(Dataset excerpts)

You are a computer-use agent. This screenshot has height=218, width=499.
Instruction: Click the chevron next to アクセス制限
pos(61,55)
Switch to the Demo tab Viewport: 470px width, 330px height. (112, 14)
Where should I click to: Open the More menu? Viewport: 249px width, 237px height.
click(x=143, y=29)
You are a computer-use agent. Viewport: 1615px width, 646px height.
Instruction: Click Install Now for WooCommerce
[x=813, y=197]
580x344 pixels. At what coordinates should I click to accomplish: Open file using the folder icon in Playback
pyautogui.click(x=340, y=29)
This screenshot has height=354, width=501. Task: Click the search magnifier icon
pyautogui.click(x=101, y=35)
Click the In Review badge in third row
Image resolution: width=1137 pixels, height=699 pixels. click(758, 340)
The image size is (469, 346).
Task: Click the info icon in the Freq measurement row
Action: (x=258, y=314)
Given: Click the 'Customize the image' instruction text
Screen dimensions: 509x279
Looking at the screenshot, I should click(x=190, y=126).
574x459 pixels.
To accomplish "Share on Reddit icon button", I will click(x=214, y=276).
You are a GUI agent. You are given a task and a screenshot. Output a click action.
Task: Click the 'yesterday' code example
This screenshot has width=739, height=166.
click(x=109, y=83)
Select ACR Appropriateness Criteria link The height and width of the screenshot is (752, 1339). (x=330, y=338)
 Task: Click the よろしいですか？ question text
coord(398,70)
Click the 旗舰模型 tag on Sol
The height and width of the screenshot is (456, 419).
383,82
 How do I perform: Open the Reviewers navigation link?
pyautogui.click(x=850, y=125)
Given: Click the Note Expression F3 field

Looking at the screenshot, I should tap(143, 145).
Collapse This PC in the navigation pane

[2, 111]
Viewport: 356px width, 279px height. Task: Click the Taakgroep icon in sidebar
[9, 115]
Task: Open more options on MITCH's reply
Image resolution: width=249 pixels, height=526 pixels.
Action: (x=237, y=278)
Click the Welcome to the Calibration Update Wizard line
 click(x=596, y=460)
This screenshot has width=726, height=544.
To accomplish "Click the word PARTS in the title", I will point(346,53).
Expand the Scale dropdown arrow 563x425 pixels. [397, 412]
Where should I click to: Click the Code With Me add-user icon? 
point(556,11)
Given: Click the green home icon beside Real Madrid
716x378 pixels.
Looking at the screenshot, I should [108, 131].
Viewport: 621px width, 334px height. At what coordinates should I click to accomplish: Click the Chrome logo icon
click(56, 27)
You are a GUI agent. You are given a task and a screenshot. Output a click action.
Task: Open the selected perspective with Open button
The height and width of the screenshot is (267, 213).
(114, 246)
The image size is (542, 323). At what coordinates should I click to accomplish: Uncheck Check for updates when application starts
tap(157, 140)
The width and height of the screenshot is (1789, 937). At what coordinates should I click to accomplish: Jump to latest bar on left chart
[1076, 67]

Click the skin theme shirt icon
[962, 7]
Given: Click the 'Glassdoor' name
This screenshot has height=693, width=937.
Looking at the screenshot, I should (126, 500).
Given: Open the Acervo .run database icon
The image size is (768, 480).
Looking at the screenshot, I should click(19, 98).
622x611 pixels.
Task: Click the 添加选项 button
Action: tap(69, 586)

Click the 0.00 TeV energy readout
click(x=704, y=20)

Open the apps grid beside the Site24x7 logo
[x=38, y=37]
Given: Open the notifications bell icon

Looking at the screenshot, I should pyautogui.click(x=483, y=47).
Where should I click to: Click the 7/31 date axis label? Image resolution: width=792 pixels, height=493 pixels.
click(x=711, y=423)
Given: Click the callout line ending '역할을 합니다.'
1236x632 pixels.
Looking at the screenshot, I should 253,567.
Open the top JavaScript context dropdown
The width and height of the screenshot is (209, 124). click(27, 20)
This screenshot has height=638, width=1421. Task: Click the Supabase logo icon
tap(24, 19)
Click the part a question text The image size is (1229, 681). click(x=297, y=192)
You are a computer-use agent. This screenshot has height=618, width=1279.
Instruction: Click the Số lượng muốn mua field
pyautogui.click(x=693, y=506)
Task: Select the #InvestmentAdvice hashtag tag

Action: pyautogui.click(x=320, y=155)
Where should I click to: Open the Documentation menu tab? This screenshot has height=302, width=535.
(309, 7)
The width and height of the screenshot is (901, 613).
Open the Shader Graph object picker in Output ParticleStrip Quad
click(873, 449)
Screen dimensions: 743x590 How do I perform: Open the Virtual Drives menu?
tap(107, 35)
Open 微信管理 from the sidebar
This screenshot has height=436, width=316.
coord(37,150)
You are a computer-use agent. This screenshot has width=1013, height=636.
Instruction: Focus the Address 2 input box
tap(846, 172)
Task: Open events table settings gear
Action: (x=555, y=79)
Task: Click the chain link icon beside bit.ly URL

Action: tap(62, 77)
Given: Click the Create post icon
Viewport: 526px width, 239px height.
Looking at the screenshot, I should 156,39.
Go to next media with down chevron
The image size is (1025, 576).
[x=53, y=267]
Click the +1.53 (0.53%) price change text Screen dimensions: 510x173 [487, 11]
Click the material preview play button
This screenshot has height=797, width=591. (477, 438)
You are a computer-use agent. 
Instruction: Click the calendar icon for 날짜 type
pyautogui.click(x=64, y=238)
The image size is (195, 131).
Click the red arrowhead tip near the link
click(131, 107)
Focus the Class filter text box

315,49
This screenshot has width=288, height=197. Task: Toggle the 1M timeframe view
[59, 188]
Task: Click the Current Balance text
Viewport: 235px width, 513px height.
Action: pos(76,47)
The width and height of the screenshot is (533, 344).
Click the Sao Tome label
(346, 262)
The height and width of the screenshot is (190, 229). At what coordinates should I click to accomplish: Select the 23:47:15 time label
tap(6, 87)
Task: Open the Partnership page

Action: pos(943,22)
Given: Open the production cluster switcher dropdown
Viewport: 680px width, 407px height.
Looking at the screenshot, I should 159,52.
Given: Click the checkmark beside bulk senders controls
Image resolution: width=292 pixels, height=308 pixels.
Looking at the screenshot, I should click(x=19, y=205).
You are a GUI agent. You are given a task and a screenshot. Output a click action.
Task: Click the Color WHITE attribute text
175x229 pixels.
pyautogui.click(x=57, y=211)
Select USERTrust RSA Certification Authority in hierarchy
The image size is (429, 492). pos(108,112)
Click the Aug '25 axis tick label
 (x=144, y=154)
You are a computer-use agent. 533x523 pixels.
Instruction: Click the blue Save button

--- Task goal ---
The required answer is every line of the data, duplicated exactly.

--- Result of the exercise ---
You are a computer-use agent. This screenshot has height=218, width=499.
Instruction: Click the chevron next to アクセス制限
pos(61,55)
Switch to the Demo tab Viewport: 470px width, 330px height. (112, 14)
Where should I click to: Open the More menu? Viewport: 249px width, 237px height.
click(x=143, y=29)
You are a computer-use agent. Viewport: 1615px width, 646px height.
Instruction: Click Install Now for WooCommerce
[x=813, y=197]
580x344 pixels. At what coordinates should I click to accomplish: Open file using the folder icon in Playback
pyautogui.click(x=340, y=29)
This screenshot has height=354, width=501. Task: Click the search magnifier icon
pyautogui.click(x=101, y=35)
Click the In Review badge in third row
Image resolution: width=1137 pixels, height=699 pixels. click(758, 340)
The image size is (469, 346).
Task: Click the info icon in the Freq measurement row
Action: (x=258, y=314)
Given: Click the 'Customize the image' instruction text
Screen dimensions: 509x279
Looking at the screenshot, I should click(x=190, y=126).
574x459 pixels.
To accomplish "Share on Reddit icon button", I will click(x=214, y=276).
You are a GUI agent. You are given a task and a screenshot. Output a click action.
Task: Click the 'yesterday' code example
This screenshot has width=739, height=166.
click(x=109, y=83)
Select ACR Appropriateness Criteria link The height and width of the screenshot is (752, 1339). (x=330, y=338)
 Task: Click the よろしいですか？ question text
coord(398,70)
Click the 旗舰模型 tag on Sol
The height and width of the screenshot is (456, 419).
383,82
 How do I perform: Open the Reviewers navigation link?
pyautogui.click(x=850, y=125)
Given: Click the Note Expression F3 field

Looking at the screenshot, I should tap(143, 145).
Collapse This PC in the navigation pane

[2, 111]
Viewport: 356px width, 279px height. Task: Click the Taakgroep icon in sidebar
[9, 115]
Task: Open more options on MITCH's reply
Image resolution: width=249 pixels, height=526 pixels.
Action: (x=237, y=278)
Click the Welcome to the Calibration Update Wizard line
 click(x=596, y=460)
This screenshot has width=726, height=544.
To accomplish "Click the word PARTS in the title", I will point(346,53).
Expand the Scale dropdown arrow 563x425 pixels. [397, 412]
Where should I click to: Click the Code With Me add-user icon? 
point(556,11)
Given: Click the green home icon beside Real Madrid
716x378 pixels.
Looking at the screenshot, I should [108, 131].
Viewport: 621px width, 334px height. At what coordinates should I click to accomplish: Click the Chrome logo icon
click(56, 27)
You are a GUI agent. You are given a task and a screenshot. Output a click action.
Task: Open the selected perspective with Open button
The height and width of the screenshot is (267, 213).
(114, 246)
The image size is (542, 323). At what coordinates should I click to accomplish: Uncheck Check for updates when application starts
tap(157, 140)
The width and height of the screenshot is (1789, 937). At what coordinates should I click to accomplish: Jump to latest bar on left chart
[1076, 67]

Click the skin theme shirt icon
[962, 7]
Given: Click the 'Glassdoor' name
This screenshot has height=693, width=937.
Looking at the screenshot, I should (126, 500).
Given: Open the Acervo .run database icon
The image size is (768, 480).
Looking at the screenshot, I should click(19, 98).
622x611 pixels.
Task: Click the 添加选项 button
Action: tap(69, 586)

Click the 0.00 TeV energy readout
click(x=704, y=20)

Open the apps grid beside the Site24x7 logo
[x=38, y=37]
Given: Open the notifications bell icon

Looking at the screenshot, I should pyautogui.click(x=483, y=47).
Where should I click to: Click the 7/31 date axis label? Image resolution: width=792 pixels, height=493 pixels.
click(x=711, y=423)
Given: Click the callout line ending '역할을 합니다.'
1236x632 pixels.
Looking at the screenshot, I should 253,567.
Open the top JavaScript context dropdown
The width and height of the screenshot is (209, 124). click(27, 20)
This screenshot has height=638, width=1421. Task: Click the Supabase logo icon
tap(24, 19)
Click the part a question text The image size is (1229, 681). click(x=297, y=192)
You are a computer-use agent. This screenshot has height=618, width=1279.
Instruction: Click the Số lượng muốn mua field
pyautogui.click(x=693, y=506)
Task: Select the #InvestmentAdvice hashtag tag

Action: pyautogui.click(x=320, y=155)
Where should I click to: Open the Documentation menu tab? This screenshot has height=302, width=535.
(309, 7)
The width and height of the screenshot is (901, 613).
Open the Shader Graph object picker in Output ParticleStrip Quad
click(873, 449)
Screen dimensions: 743x590 How do I perform: Open the Virtual Drives menu?
tap(107, 35)
Open 微信管理 from the sidebar
This screenshot has height=436, width=316.
coord(37,150)
You are a computer-use agent. This screenshot has width=1013, height=636.
Instruction: Focus the Address 2 input box
tap(846, 172)
Task: Open events table settings gear
Action: (x=555, y=79)
Task: Click the chain link icon beside bit.ly URL

Action: tap(62, 77)
Given: Click the Create post icon
Viewport: 526px width, 239px height.
Looking at the screenshot, I should 156,39.
Go to next media with down chevron
The image size is (1025, 576).
[x=53, y=267]
Click the +1.53 (0.53%) price change text Screen dimensions: 510x173 [487, 11]
Click the material preview play button
This screenshot has height=797, width=591. (477, 438)
You are a computer-use agent. 
Instruction: Click the calendar icon for 날짜 type
pyautogui.click(x=64, y=238)
The image size is (195, 131).
Click the red arrowhead tip near the link
click(131, 107)
Focus the Class filter text box

315,49
This screenshot has width=288, height=197. Task: Toggle the 1M timeframe view
[59, 188]
Task: Click the Current Balance text
Viewport: 235px width, 513px height.
Action: pos(76,47)
The width and height of the screenshot is (533, 344).
Click the Sao Tome label
(346, 262)
The height and width of the screenshot is (190, 229). At what coordinates should I click to accomplish: Select the 23:47:15 time label
tap(6, 87)
Task: Open the Partnership page

Action: pos(943,22)
Given: Open the production cluster switcher dropdown
Viewport: 680px width, 407px height.
Looking at the screenshot, I should 159,52.
Given: Click the checkmark beside bulk senders controls
Image resolution: width=292 pixels, height=308 pixels.
Looking at the screenshot, I should click(x=19, y=205).
You are a GUI agent. You are given a task and a screenshot. Output a click action.
Task: Click the Color WHITE attribute text
175x229 pixels.
pyautogui.click(x=57, y=211)
Select USERTrust RSA Certification Authority in hierarchy
The image size is (429, 492). pos(108,112)
Click the Aug '25 axis tick label
 (x=144, y=154)
You are a computer-use agent. 533x523 pixels.
Instruction: Click the blue Save button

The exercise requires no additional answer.